**Word and element location records**
..............................

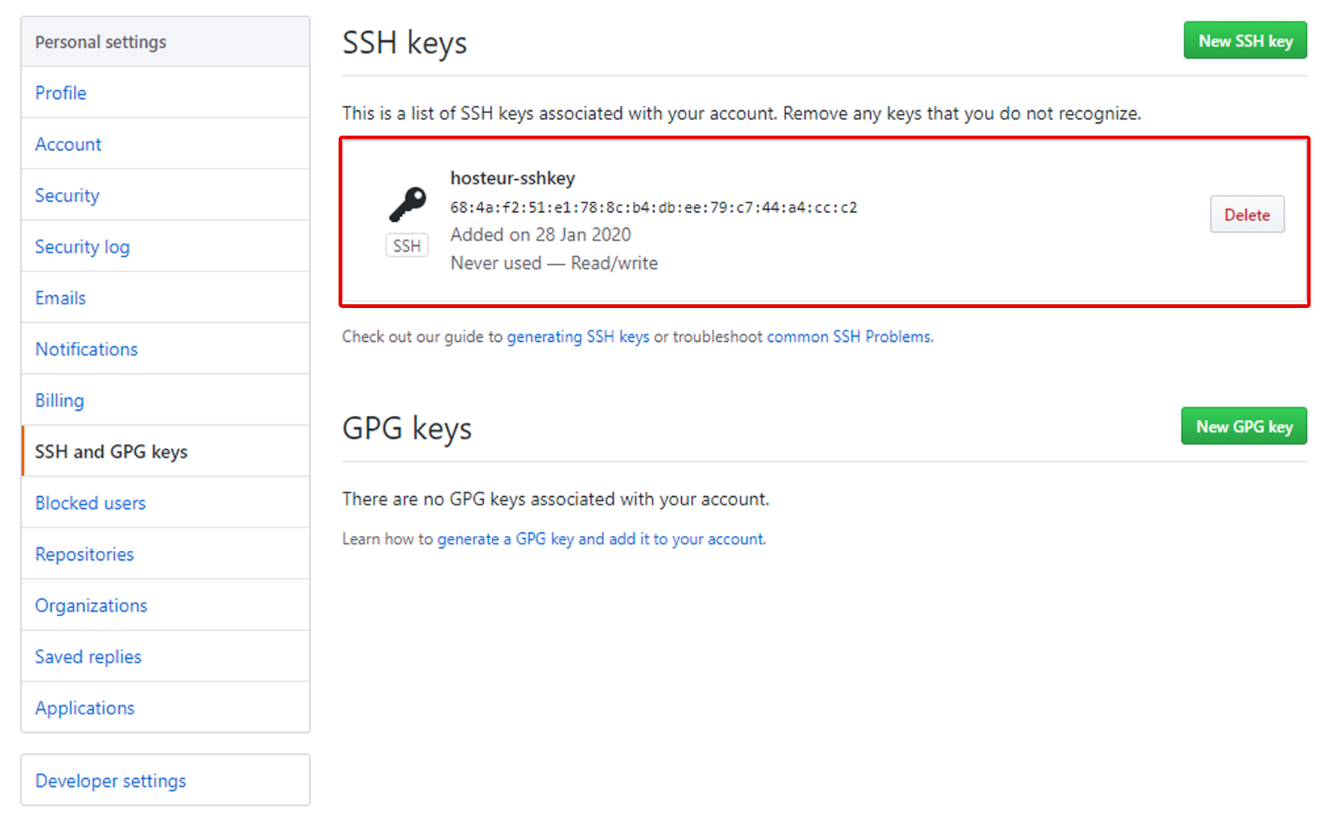The image size is (1330, 820).
Task: Select SSH and GPG keys menu item
Action: tap(112, 452)
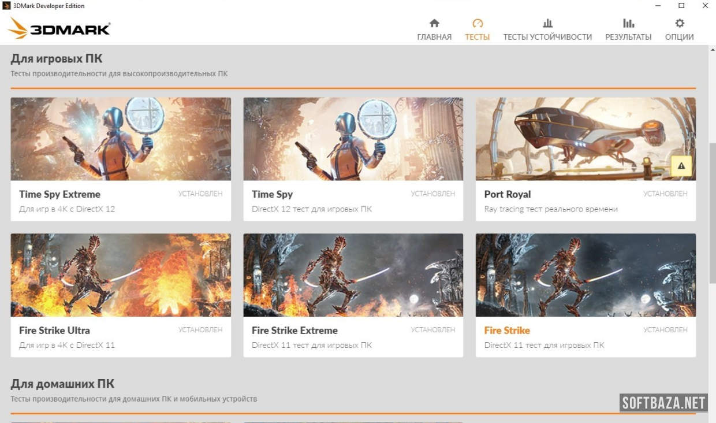Click the speedometer Тесты icon
Image resolution: width=716 pixels, height=423 pixels.
point(478,23)
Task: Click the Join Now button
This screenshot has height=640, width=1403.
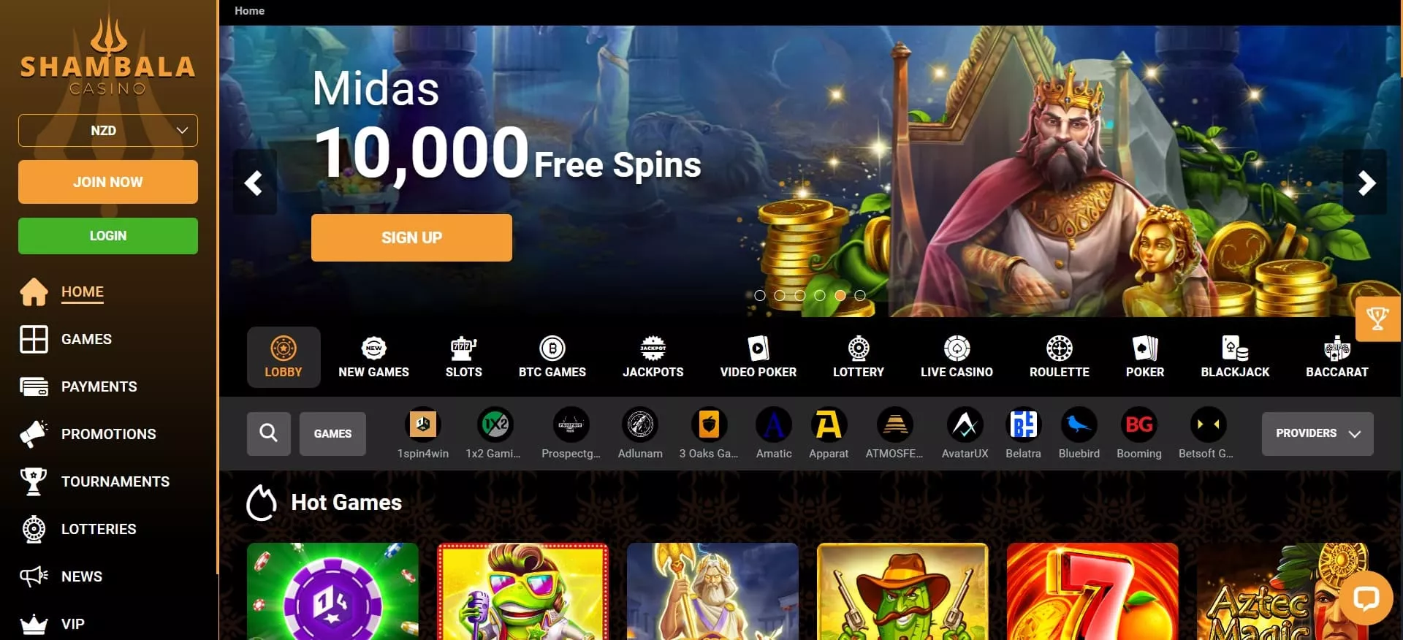Action: point(108,182)
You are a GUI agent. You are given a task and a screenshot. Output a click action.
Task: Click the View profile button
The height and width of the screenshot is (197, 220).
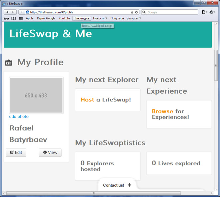pos(50,153)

..............................

**EXERCISE GOAL**
Pick out each line of the records that contains the word "height" and copy those lines.

**FULL OUTPUT**
Image resolution: width=716 pixels, height=423 pixels.
This screenshot has height=640, width=1403.
The height and width of the screenshot is (197, 220).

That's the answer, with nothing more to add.